Language Use

People use language in patterned ways. We use more formal ways of speaking when talking to someone important. We use more casual forms when speaking with friends or family. However, in language assessment we are more interested in the patterned ways people use more than one language when there is bilingualism, or multilingualism.

Switzerland is a classic example of a phenomena called diglossia. Swiss-German is used in the home and all non-formal situations, but High German is used for education, reading, and writing. A balanced state of useage like this is called stable diglossia. Neither language is losing precedence to the other. However, in many communities worldwide one language is becoming more dominant and the heritage language, the language that has been used for generations in the home, is losing usefulness.

Assessing the use of language is important for many reasons. The examination of language use patterns strengthens our understanding of human communication and the primary purposes for each language. The inventory, or repertoire, of languages along with knowledge about the frequency of contact in social contexts, enables the researcher to identify the quality of interpersonal and intergroup relationships that individuals or entire communities have with one another.

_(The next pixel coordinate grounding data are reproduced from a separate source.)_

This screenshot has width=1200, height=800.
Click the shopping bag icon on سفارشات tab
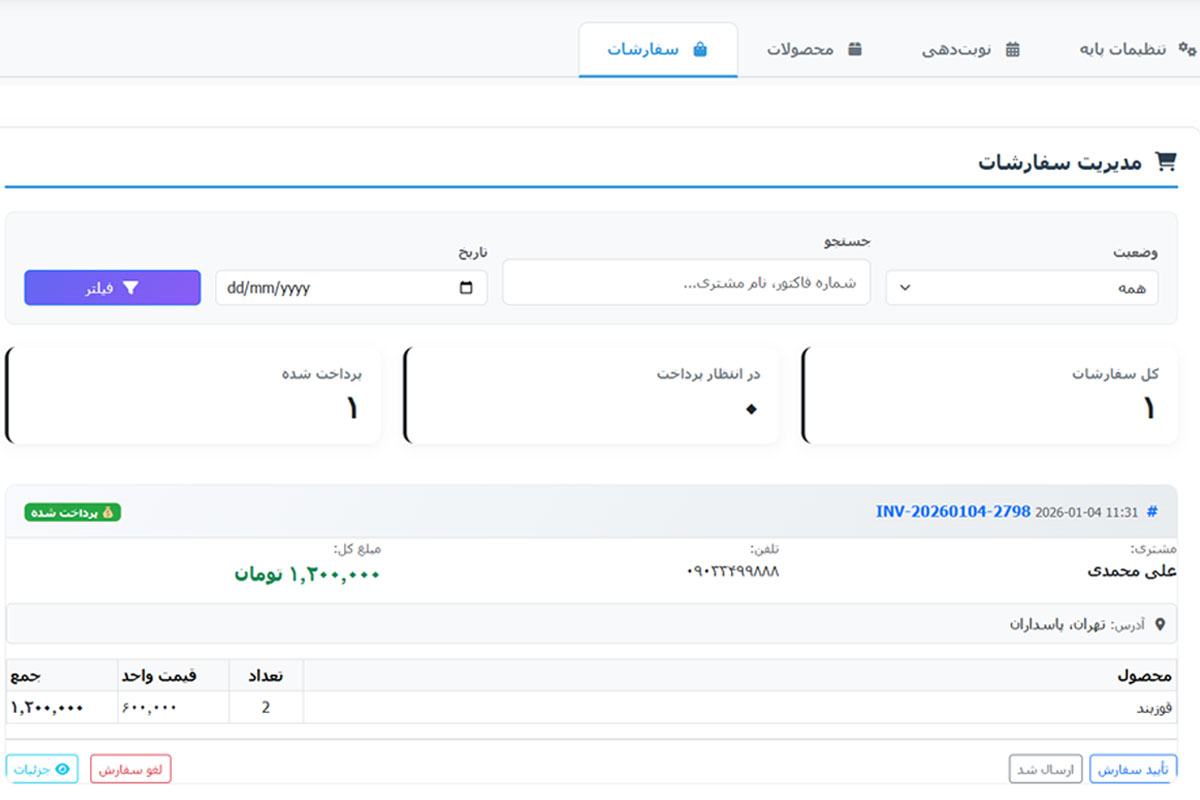700,49
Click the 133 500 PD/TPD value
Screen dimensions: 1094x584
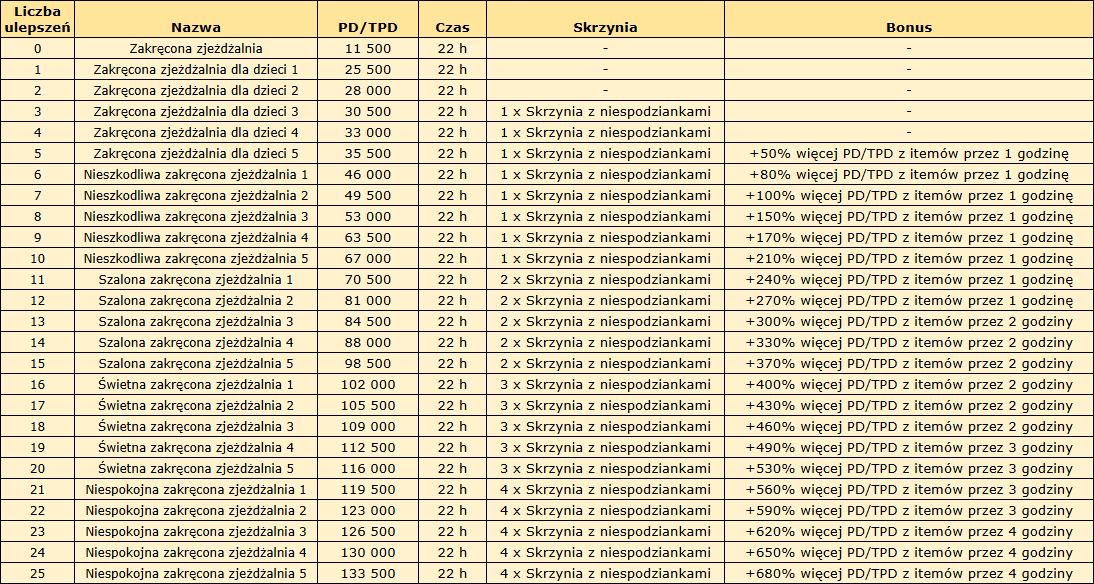click(368, 573)
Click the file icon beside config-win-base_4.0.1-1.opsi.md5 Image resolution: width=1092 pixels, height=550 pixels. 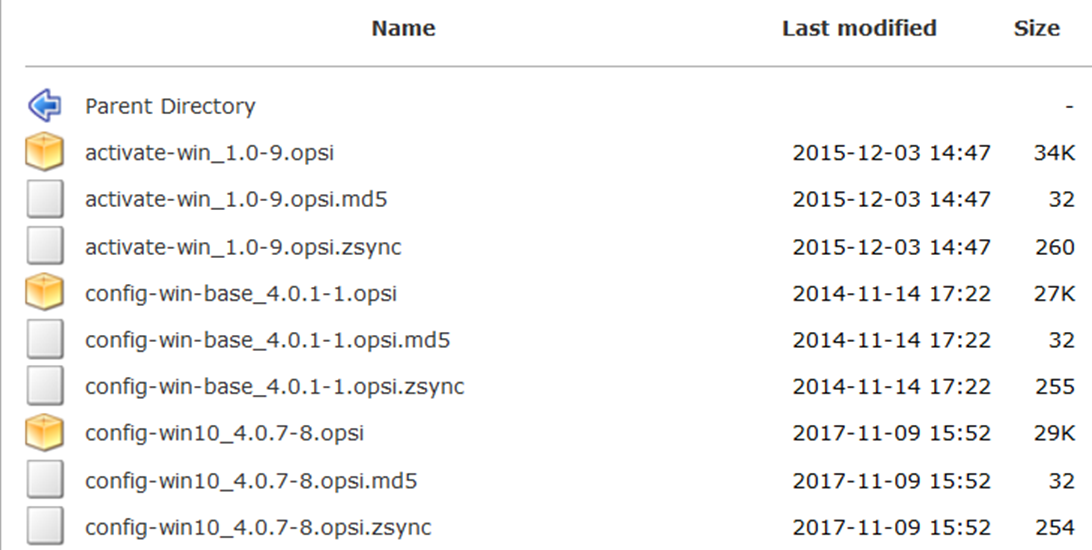point(44,340)
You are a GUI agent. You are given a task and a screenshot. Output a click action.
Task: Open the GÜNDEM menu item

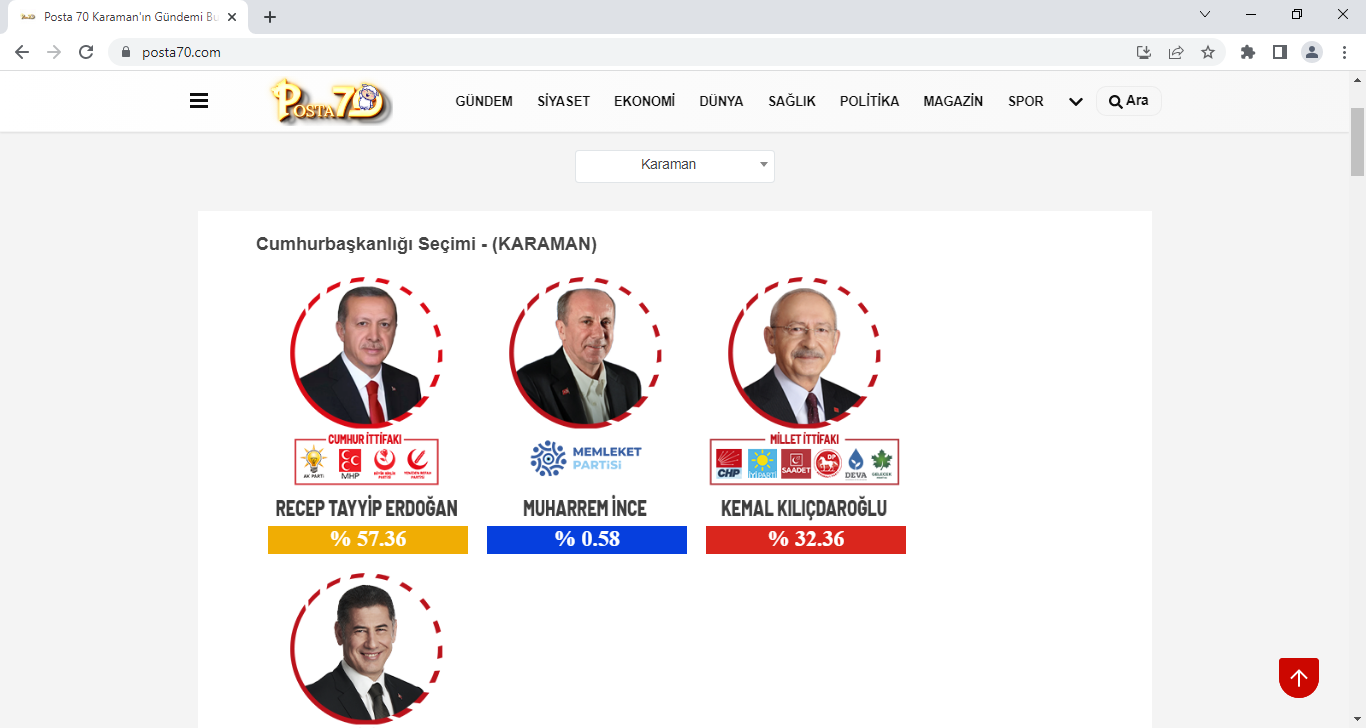pyautogui.click(x=484, y=101)
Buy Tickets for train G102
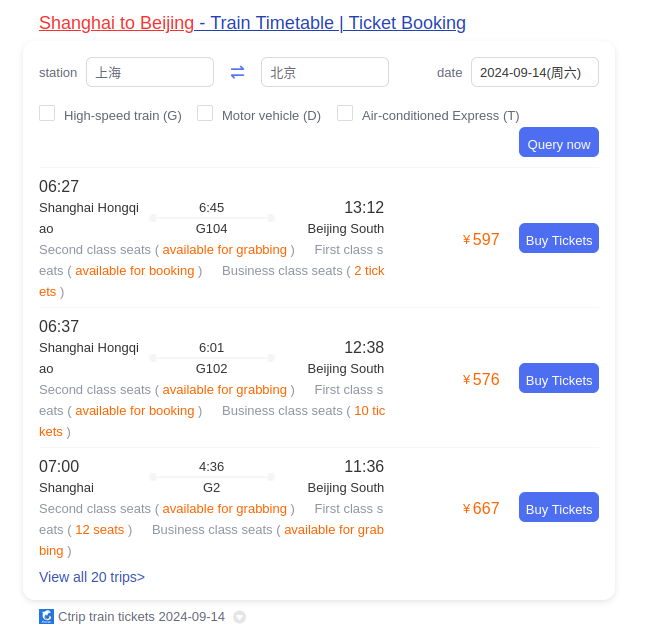This screenshot has width=651, height=634. tap(558, 379)
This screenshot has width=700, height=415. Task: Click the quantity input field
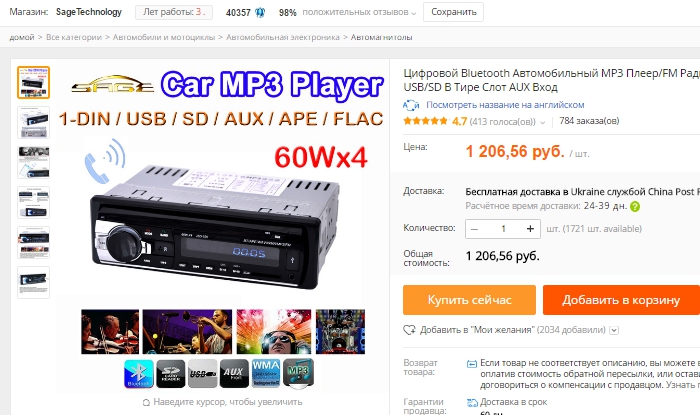[503, 229]
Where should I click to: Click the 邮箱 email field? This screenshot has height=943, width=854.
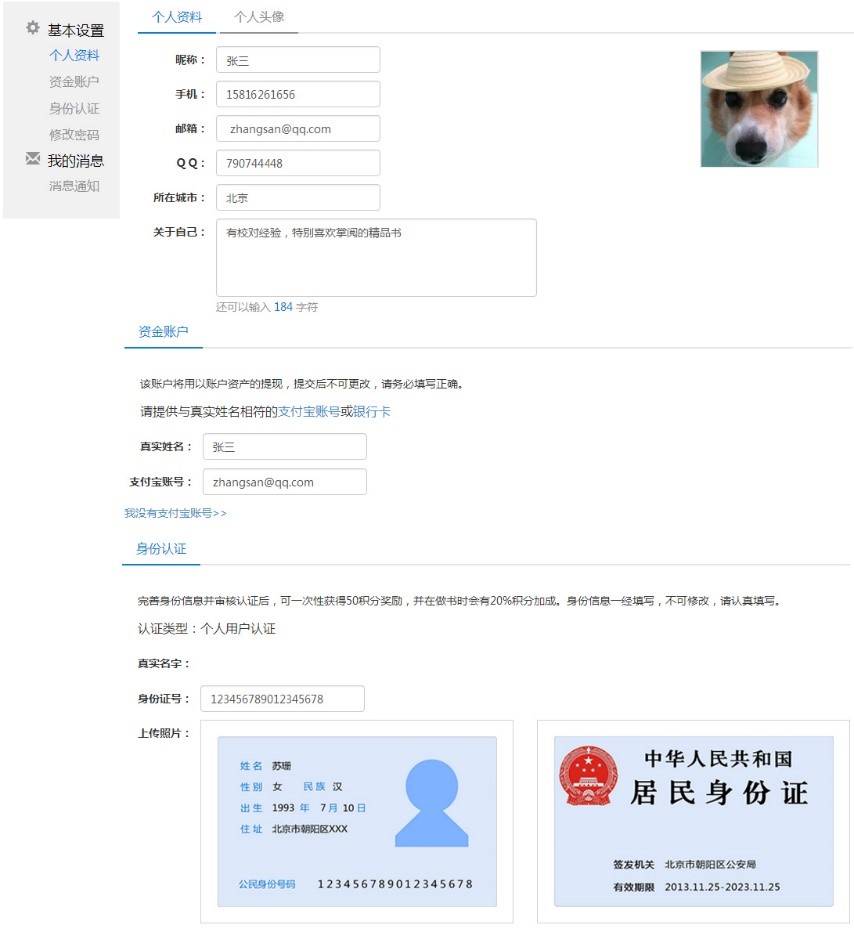[298, 129]
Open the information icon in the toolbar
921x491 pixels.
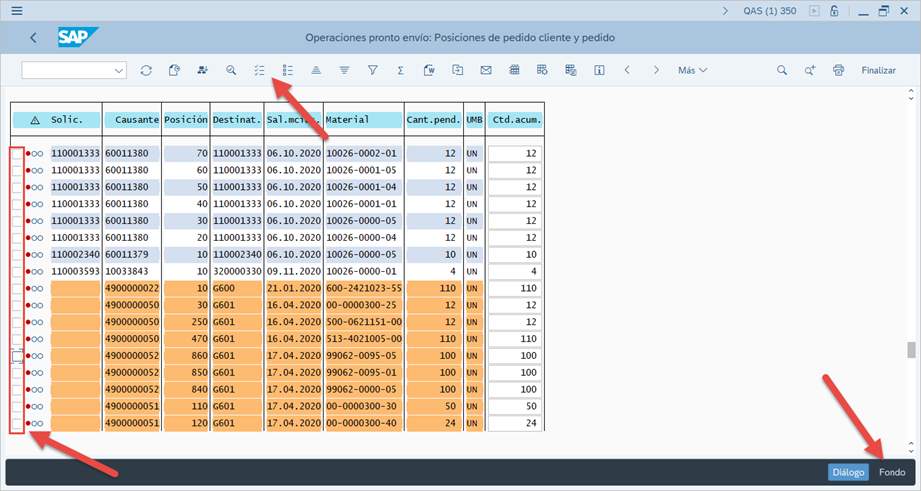[x=599, y=71]
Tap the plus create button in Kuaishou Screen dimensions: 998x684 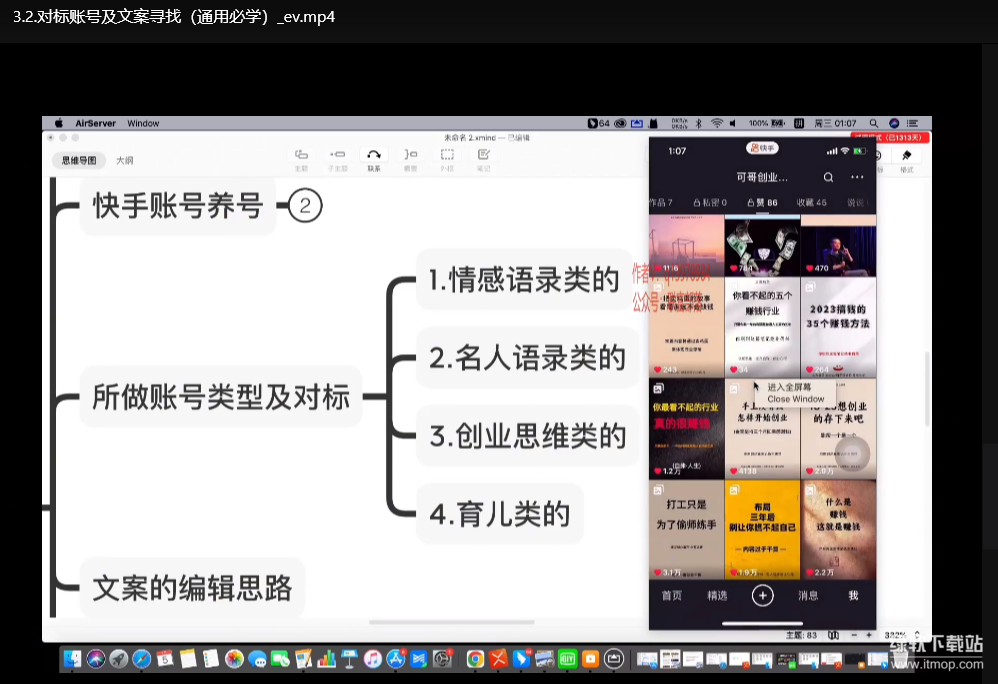(763, 595)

Without actually living with a speech community, there is rarely enough time to observe behavioral patterns as they spontaneously occur. Moreover, the presence of a researcher can be intrusive and actually obstruct naturally occurring acts of communication. Therefore, an alternate, indirect method is to obtain “reconstructed observations” – that is, to ask people to recollect their own and others language use patterns. For example, these questions may be asked in order to obtain a general impression of language use patterns:

  1. How many languages does a person understand? (list).
  2. What is each language used for? (context, purpose).
  3. Where are the languages used? (location).
  4. With whom? (relationships).
  5. How often? (frequency).

When language developers attempt to revive an endangered language they want to increase the number of functions or uses of the endangered language.